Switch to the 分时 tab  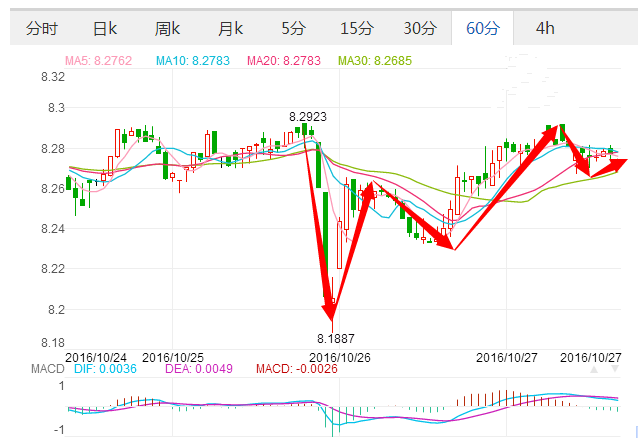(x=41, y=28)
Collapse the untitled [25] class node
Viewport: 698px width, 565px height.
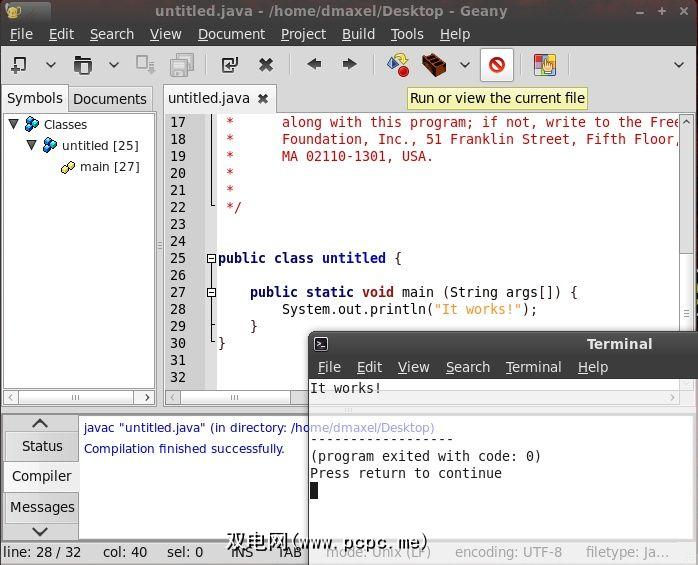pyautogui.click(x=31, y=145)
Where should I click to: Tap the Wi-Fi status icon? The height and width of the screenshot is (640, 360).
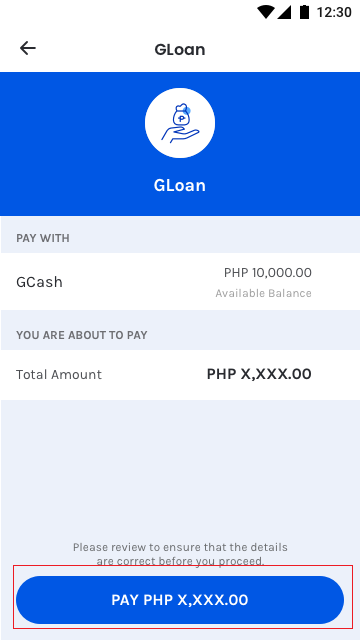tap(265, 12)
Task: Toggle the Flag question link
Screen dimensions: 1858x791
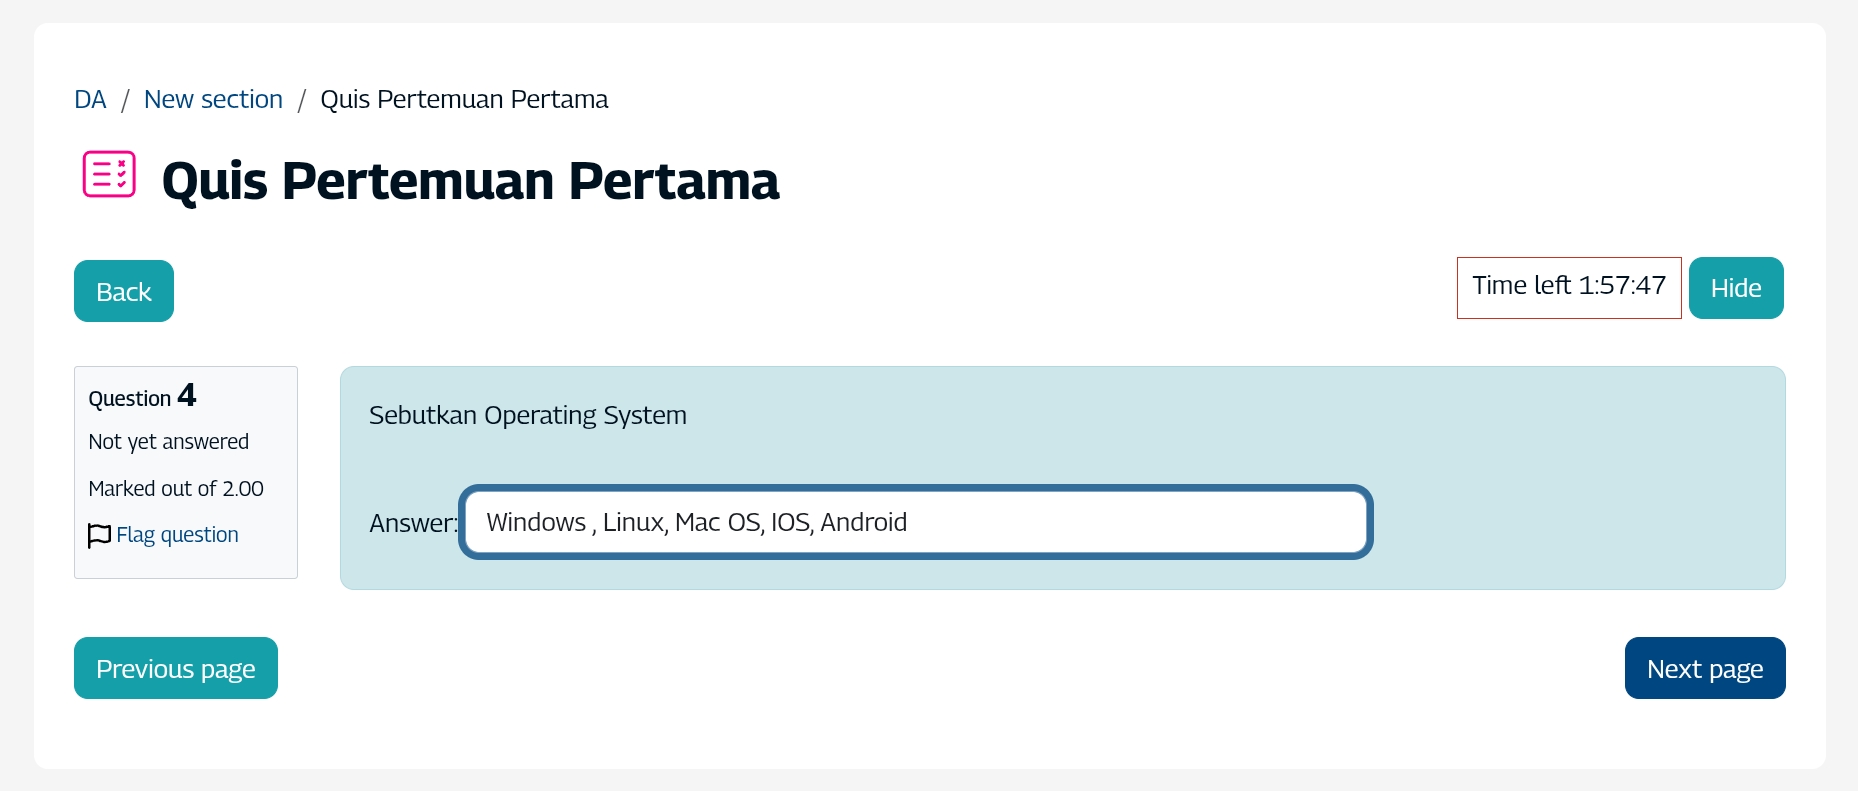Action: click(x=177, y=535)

+ + + +

ABOUT THIS TASK:
Quote exactly the lines from the line that contains "Task: Toggle the Flag question link" through the last line of the listing, please, leaving out all pictures.

TASK OUTPUT:
Task: Toggle the Flag question link
Screen dimensions: 1858x791
Action: click(x=177, y=535)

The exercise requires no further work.